I read the other day in some philosophical magazine or other that some Professor whose name I forget (why not say Posh?) was the most conscientious and thorough investigator of ethical origins; and that Posh had come to the conclusion that the old doctrine of a definite thing called the conscience could not be maintained. If I were to say that I had swum to an island where I learnt that there was no such thing as swimming, you would think it a rather odd remark. If I told you that I had read a book which conclusively proved to me that I could not read, your lips might murmur faintly the word “paradox”. If I were to say that I had seen a diagram which distinctly proved me to be blind, it is barely possible that you would not believe me. Yet I wonder how many mild but intelligent modern mortals would have read or have read that phrase in the philosophical magazine, and not seen anything absurd in the idea of a man conscientiously discovering that he has no conscience.

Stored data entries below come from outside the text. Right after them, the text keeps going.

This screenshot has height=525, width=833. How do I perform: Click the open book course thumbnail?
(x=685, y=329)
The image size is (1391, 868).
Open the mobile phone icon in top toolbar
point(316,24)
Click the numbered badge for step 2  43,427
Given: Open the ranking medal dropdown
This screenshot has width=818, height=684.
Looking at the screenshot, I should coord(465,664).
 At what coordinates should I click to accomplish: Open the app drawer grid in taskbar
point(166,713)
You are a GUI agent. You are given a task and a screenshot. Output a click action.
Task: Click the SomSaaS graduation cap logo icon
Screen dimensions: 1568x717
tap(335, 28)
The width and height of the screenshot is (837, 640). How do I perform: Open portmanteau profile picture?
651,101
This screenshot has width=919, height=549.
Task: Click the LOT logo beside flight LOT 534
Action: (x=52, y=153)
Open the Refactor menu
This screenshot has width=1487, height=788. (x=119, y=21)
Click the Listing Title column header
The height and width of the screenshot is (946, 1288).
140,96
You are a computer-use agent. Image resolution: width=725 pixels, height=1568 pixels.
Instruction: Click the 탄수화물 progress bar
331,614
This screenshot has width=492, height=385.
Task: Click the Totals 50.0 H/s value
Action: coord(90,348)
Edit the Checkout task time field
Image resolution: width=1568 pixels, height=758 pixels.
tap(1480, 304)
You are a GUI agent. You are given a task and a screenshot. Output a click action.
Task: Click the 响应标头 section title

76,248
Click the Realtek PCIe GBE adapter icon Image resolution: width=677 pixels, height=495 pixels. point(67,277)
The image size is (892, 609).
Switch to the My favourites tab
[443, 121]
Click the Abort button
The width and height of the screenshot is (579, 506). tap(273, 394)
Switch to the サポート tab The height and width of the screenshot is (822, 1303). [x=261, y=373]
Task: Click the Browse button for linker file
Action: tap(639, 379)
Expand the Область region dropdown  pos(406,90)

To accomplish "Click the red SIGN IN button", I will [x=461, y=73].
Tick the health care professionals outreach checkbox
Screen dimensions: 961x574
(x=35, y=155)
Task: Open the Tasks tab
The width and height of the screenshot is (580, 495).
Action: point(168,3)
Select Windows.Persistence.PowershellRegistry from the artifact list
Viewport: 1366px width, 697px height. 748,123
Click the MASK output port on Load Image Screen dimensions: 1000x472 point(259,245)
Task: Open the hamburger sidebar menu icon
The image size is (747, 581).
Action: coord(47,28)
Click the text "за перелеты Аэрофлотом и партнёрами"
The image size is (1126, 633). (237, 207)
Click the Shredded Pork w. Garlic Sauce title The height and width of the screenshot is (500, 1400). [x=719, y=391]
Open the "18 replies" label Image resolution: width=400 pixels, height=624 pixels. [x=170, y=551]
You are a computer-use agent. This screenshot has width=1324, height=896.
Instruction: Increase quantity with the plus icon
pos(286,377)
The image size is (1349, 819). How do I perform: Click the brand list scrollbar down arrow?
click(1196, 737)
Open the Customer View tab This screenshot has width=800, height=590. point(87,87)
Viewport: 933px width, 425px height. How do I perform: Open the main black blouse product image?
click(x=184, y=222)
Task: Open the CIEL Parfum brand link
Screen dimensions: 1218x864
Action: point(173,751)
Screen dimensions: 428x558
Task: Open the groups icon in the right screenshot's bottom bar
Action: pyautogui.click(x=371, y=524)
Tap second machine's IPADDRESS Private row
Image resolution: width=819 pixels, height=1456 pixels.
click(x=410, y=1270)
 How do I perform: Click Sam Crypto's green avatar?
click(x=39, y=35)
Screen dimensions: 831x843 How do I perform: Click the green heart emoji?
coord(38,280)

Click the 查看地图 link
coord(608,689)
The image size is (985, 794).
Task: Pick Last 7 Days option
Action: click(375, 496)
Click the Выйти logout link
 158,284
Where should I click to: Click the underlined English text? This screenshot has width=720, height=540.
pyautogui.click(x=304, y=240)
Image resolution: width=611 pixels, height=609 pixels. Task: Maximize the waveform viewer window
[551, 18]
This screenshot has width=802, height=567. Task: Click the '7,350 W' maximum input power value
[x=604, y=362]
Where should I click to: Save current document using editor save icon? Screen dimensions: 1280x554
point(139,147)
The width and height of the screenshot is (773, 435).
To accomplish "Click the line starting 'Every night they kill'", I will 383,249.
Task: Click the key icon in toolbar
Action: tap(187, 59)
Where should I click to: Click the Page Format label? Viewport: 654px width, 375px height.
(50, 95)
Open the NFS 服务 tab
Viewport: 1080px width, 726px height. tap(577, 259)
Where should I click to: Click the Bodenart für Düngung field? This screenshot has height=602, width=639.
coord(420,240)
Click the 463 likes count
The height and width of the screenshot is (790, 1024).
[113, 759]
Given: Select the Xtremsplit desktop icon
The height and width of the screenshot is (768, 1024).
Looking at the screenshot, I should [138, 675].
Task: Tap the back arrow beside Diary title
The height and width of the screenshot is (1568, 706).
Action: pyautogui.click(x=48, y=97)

This is the most irritating of all the modern illogicalities. I mean the habit of beginning with something of which we are doubtful and expounding (or even denying) in the light of it that of which we are certain. Superficially and to start with, it is obvious that the world around us may be almost anything; it may be anarchy or Providence or inevitable progress, or mere natural routine; there is something to be said for its being Hell. The thing of which we are certain is ourselves, and the existence or non-existence in us of such things as a moral sense or the art of swimming. That is the first situation; the origin of all religion and all irreligion. But these extraordinary Professors ask me to begin with evolution and all sorts of things that may never even have occurred; and in the light of them discuss whether my own experiences have occurred. They light up the certain with explanations from the disputed. Now I am not passionately anxious to be explained; and I resolutely refuse to be explained away. Drive me away, if I sufficiently submissive. Carry me away, if I am sufficiently portable. But do not imagine that you can explain me away and that I shall accept the explanation in a gentlemanly spirit; do not suppose that you can either browbeat or persuade me out of the mystic and primordial certainty that I am that I am. The point is very obvious; and yet the missing of it is responsible for a forest of mistakes that are growing round us on every side and in every question. Generalizations absorb and employ details, but they cannot abolish them. General knowledge may prove that your experience is general, or it may prove that it is not general; but it cannot prove that it is not genuine. And yet in almost every one of the practical points in dispute in our society, people are being worried and poisoned and misled by this quite infantile fallacy.
— The Illustrated London News, 20 February 1909.